LIST OF TASKS:
a - From the text on server-name canonicalization, extract the passage starting at "Of course next" and ending at "redirect, 100% error-free.".
b - In the text on server-name canonicalization, why is checking whether the server name equals an unwanted name said to be inefficient?
c - Shorten the paragraph of the text on server-name canonicalization that begins "Another advantage of my single line of code," keeping its main facts.

TEXT SECTION:
Most Webmasters do it the other way round. They check if the server name equals an unwanted server name, for example with RewriteCond %{HTTP_HOST} ^www\.example\.com [NC]. That’s not exactly efficient, and fault-prone. It’s not efficient because one needs to add a rewrite condition for each and every server name a user could type in and the Web server would respond to. On most machines that’s a huge list like “w.example.com, ww.example.com, w-w-w.example.com, …” because the default server configuration catches all not explicitely defined subdomains.
Of course next to nobody puts that many rewrite conditions into the .htaccess file, hence this method is fault-prone and not suitable to fix canonicalization issues. In combination with thoughtlessly usage of relative links (bullcrap that most designers and developers love out of lazyness and lack of creativity or at least fantasy), one single link to an existing page on a non-exisiting subdomain not redirected in such an .htaccess file could result in search engines crawling and possibly even indexing a complete site under the unwanted server name. When a savvy competitor spots this exploit you can say good bye to a fair amount of your search engine traffic.
Another advantage of my single line of code is that you can point all domains you’ve registered to catch type-in traffic or whatever to the same Web space. Every new domain runs into the canonicalization redirect, 100% error-free.
- The third line performs the 301 redirect to the requested URI using the canonical server name. That means when the request URI was http://www.sebastians-pamphlets.com/about/, the user agent gets redirected to http://sebastians-pamphlets.com/about/. The “R” parameter sets the reponse code, and the “L” parameter means leave if the|one condition matches (=exit), that is the statements following the redirect execution, like other rewrite rules and such stuff, will not be parsed.

RECORD LIST:
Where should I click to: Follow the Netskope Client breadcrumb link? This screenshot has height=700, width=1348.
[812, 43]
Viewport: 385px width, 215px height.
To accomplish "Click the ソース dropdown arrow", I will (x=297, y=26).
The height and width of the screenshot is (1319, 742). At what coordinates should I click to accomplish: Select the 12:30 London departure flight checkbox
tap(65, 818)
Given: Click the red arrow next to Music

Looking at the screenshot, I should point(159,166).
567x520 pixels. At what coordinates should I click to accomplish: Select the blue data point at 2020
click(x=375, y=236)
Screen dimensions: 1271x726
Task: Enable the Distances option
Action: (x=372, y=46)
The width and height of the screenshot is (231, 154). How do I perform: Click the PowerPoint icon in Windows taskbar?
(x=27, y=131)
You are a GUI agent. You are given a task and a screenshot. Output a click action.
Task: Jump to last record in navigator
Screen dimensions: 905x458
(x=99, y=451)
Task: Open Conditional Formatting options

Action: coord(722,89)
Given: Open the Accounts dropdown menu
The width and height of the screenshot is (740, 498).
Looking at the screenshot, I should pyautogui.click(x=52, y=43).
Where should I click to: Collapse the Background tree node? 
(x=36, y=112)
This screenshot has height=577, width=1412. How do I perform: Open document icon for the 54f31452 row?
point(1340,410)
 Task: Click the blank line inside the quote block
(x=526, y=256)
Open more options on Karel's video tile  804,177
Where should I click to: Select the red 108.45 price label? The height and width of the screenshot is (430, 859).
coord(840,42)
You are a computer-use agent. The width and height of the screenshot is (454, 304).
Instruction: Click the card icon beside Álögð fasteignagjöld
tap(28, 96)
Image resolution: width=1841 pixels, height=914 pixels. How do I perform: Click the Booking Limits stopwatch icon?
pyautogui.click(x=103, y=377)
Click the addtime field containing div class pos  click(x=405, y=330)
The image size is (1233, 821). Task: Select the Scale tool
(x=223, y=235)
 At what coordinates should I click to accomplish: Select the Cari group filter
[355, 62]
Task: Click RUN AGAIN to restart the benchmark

THE REPLIES:
a -
Of course next to nobody puts that many rewrite conditions into the .htaccess file, hence this method is fault-prone and not suitable to fix canonicalization issues. In combination with thoughtlessly usage of relative links (bullcrap that most designers and developers love out of lazyness and lack of creativity or at least fantasy), one single link to an existing page on a non-exisiting subdomain not redirected in such an .htaccess file could result in search engines crawling and possibly even indexing a complete site under the unwanted server name. When a savvy competitor spots this exploit you can say good bye to a fair amount of your search engine traffic.
Another advantage of my single line of code is that you can point all domains you’ve registered to catch type-in traffic or whatever to the same Web space. Every new domain runs into the canonicalization redirect, 100% error-free.

b - A rewrite condition has to be added for every server name a user could type in and the Web server would respond to.

c - The single line of code also lets you point every domain registered to catch type-in traffic to the same Web space, and each new domain runs into the canonicalization redirect 100% error-free.